■ Exercise description
The answer must be an exact copy of the lines from the one containing "This screenshot has height=517, width=778." through the end of the records, with the pictures left out.

■ Material for this exercise
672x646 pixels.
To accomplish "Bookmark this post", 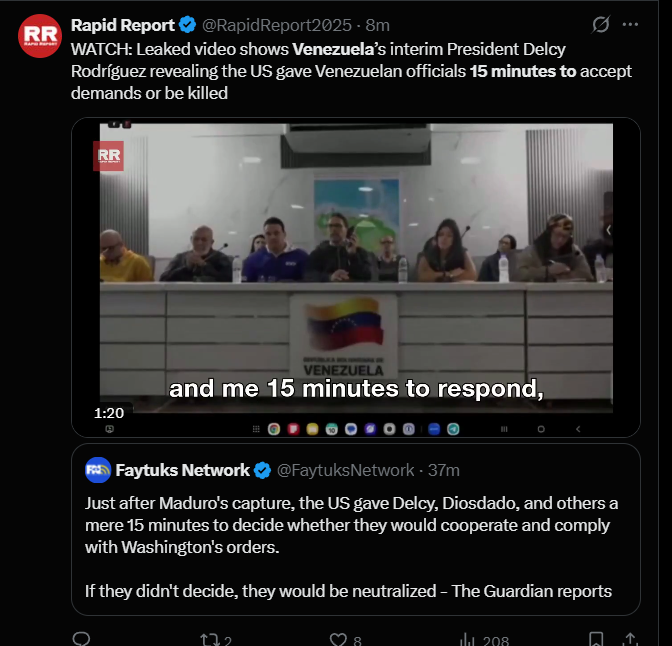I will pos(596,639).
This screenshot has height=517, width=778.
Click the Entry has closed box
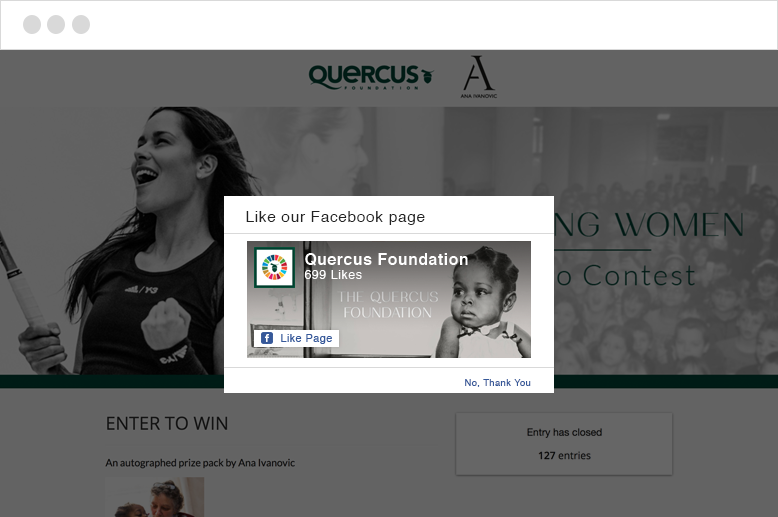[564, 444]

■ Solution
This screenshot has height=517, width=778.
Click the Entry has closed box
[564, 444]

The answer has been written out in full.